Domestically, Texas refineries continue to ramp up from Hurricane Harvey forced outages, with IHS Markit estimating 15 of the 20 refineries affected by the storm at or near normal operating rates as of Tuesday.

"IHS Markit estimates that around 1.0 million b/d of distillation capacity (5% of US total) is still offline," said the company. Genscape this afternoon said there are six refineries in the Houston, Beaumont and Port Arthur area that have multiple units offline or are completely shut. They include Petrobras' 100,000 bpd Pasadena refinery, Valero's 90,000 bpd Houston refinery, Shell's 340,000 bpd Deer Park refinery, Motiva's 600,000 bpd Port Arthur refinery, Total's 225,000 bpd Port Arthur Refinery, and ExxonMobil's 350,000 Beaumont refinery. In a news release this afternoon, ExxonMobil said its 560,500 bpd Baytown and Beaumont refineries "have begun producing fuels at reduced rates and that crude oil and refined product pipelines in the Gulf and other regions of Texas have restarted as recovery continues from Hurricane Harvey."

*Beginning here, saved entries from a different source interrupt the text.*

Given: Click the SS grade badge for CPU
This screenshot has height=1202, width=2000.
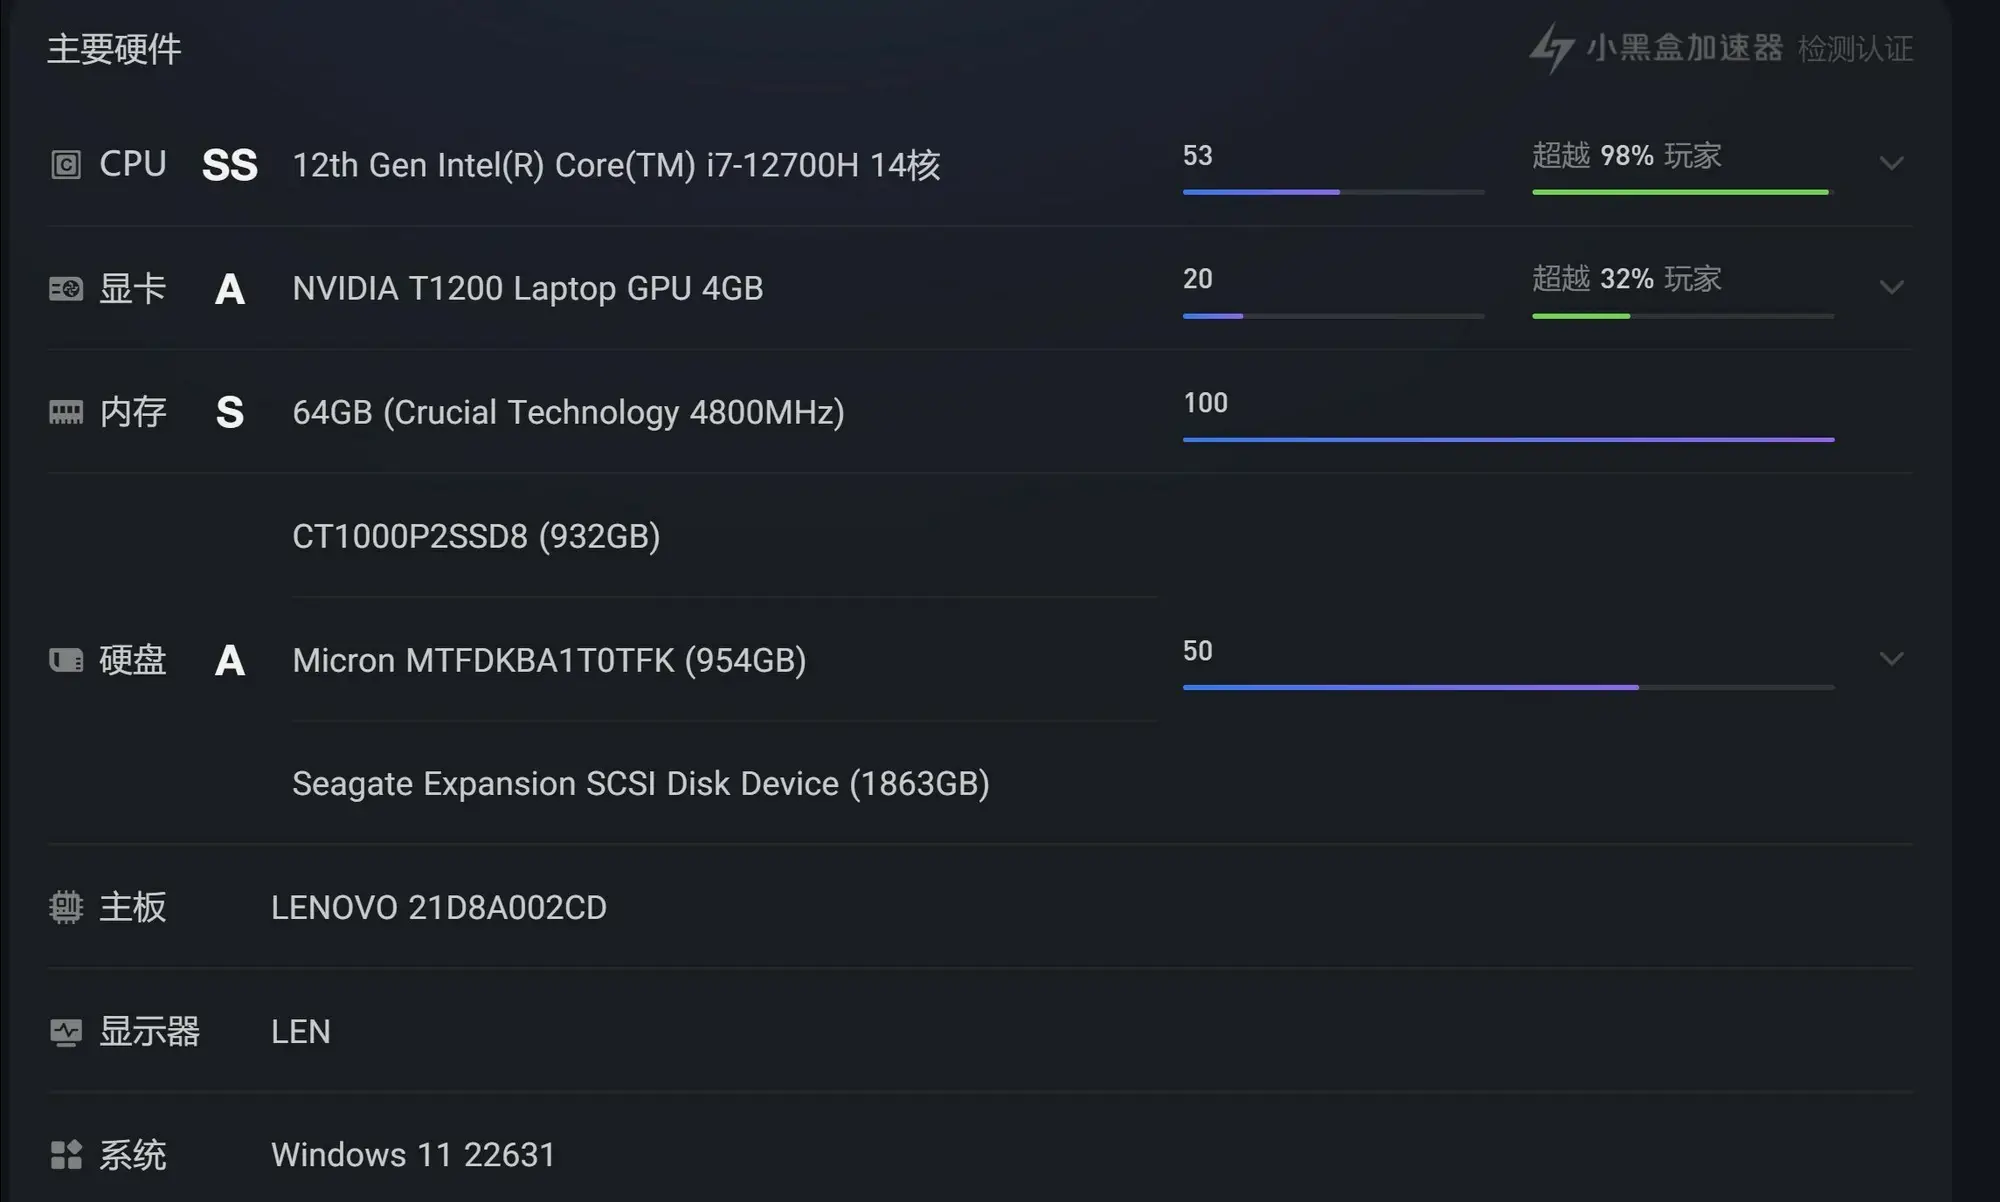Looking at the screenshot, I should (x=230, y=165).
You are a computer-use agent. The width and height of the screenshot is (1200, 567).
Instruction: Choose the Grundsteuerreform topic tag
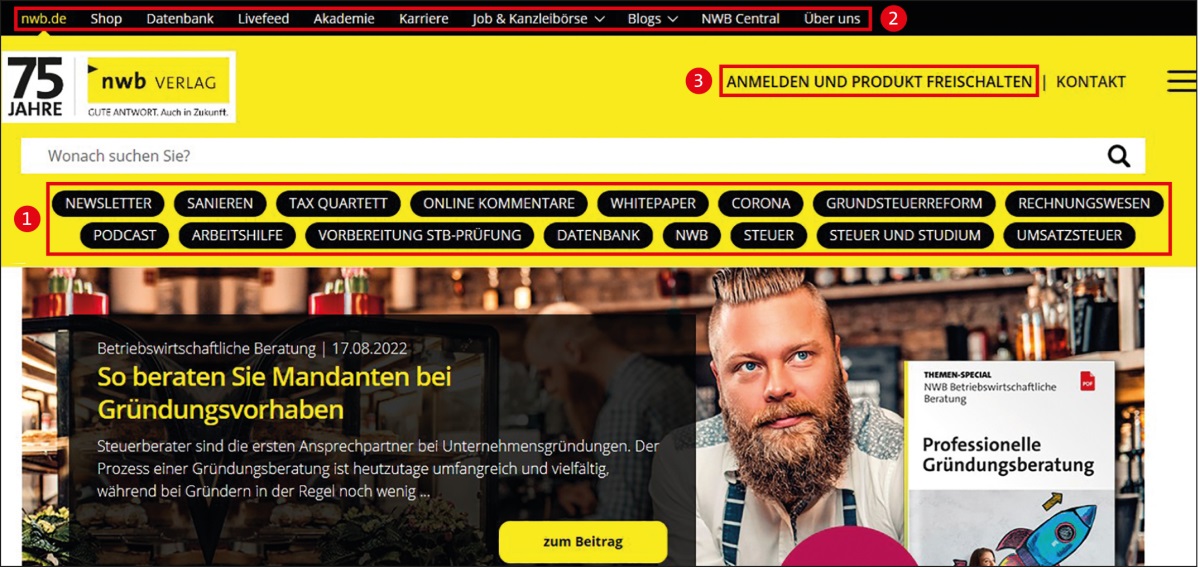coord(904,203)
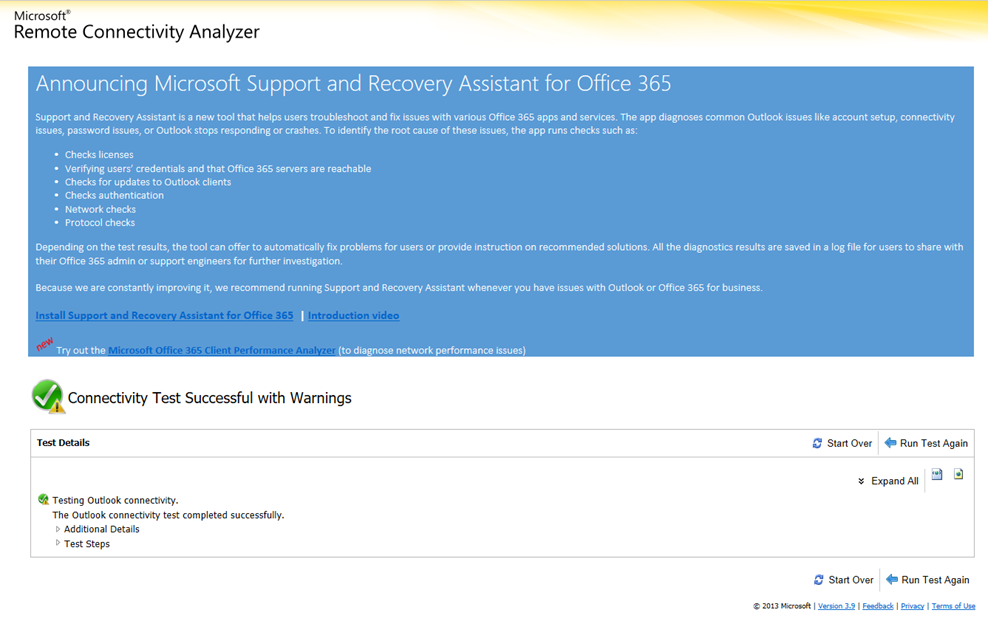Open the Version 3.9 footer link
Screen dimensions: 988x621
click(836, 606)
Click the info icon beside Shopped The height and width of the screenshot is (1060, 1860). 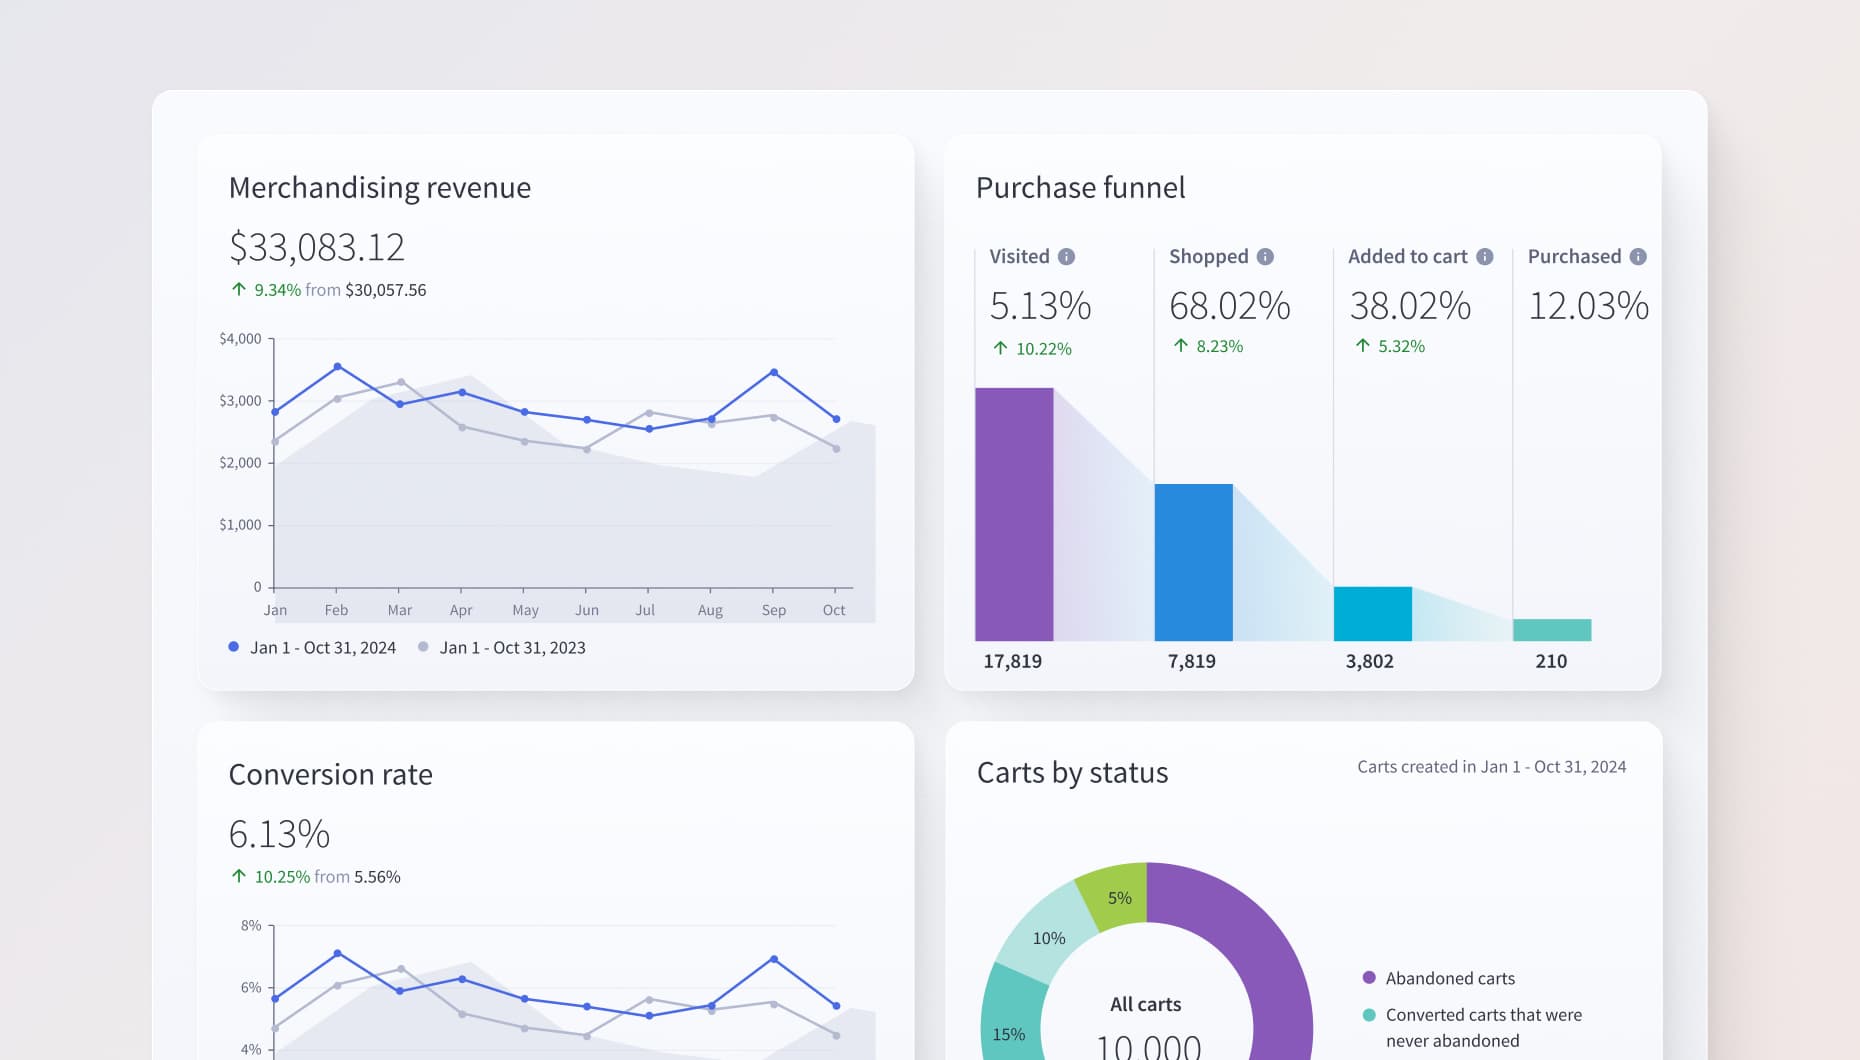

"We are making good progress safely restoring our operations to pre-storm levels," said Jerry Wascom, president of ExxonMobil Refining and Supply Company. "We have brought in gasoline, diesel and jet fuel from other regions to supplement our own production to ensure a quick return of reliable supply to our customers."

The Energy Information Administration on Wednesday reported crude inputs at U.S. refineries surged 1.094 million bpd during the second week of September amid the recovery along the Texas coastline. That follows a 3.647 million bpd plunge in crude inputs to 14.078 million bpd during the week-ended Sept. 8 from a 17.725 million bpd record high during the week-ended Aug. 25.

While Tropical Storm Jose continues a northern path towards Martha's Vineyard, Hurricane Maria currently appears to be tracking away from the Gulf of Mexico.

"Maria is expected to turn gradually north-northwestward to north-northeastward by the end of the forecast period, keeping it over the waters of the western Atlantic after moving by the Turks and Caicos Islands and the southeastern Bahamas," said the National Hurricane Center late morning. NHC said while the storm has weakened since ravaging Puerto Rico, it is forecast to remain a hurricane for the next five days.

NYMEX November WTI futures settled down 14cts at $50.55 bbl, although at a fresh four-month high settlement of the spot continuous chart amid the contango market structure, with WTI reversing down from a fresh four-month intraday high of $50.81 bbl late morning.

U.S. dollar strength could impede the upward path for WTI futures following the Federal Open Market Committee's decision Wednesday to begin unwinding $4.5 trillion on its balance sheet in October after several years of monetary stimulus while signaling a hike in the federal funds rate is coming in December. The U.S. dollar, which has an inverse relationship with WTI futures, weakened today following Wednesday's rally on the Fed's decision to a one-week high.

November Brent crude futures on ICE settled up 14cts at $56.43 bbl, the highest settlement on the spot continuous chart since Feb. 23, and closing at a $5.88 bbl premium to WTI. Brent's backwardated market structure is seen increasing buying interest for the futures contract.

NYMEX October ULSD futures settled up 0.83cts at $1.8153 gallon, marking a fresh nearly two-year, three-month high settlement on the spot continuous chart. Distillate fuel supply has been drawn down a steep 10.3 million bbl from Aug. 25 to Sept. 15 EIA shows, with forward supply cover sliding to 34.1 days, a six-week low.

NYMEX October RBOB futures settled down 1.13cts at a $1.6438 gallon one-week low. EIA reported a 178,000 bpd drop in implied demand to 9.441 million bpd during the second week of September.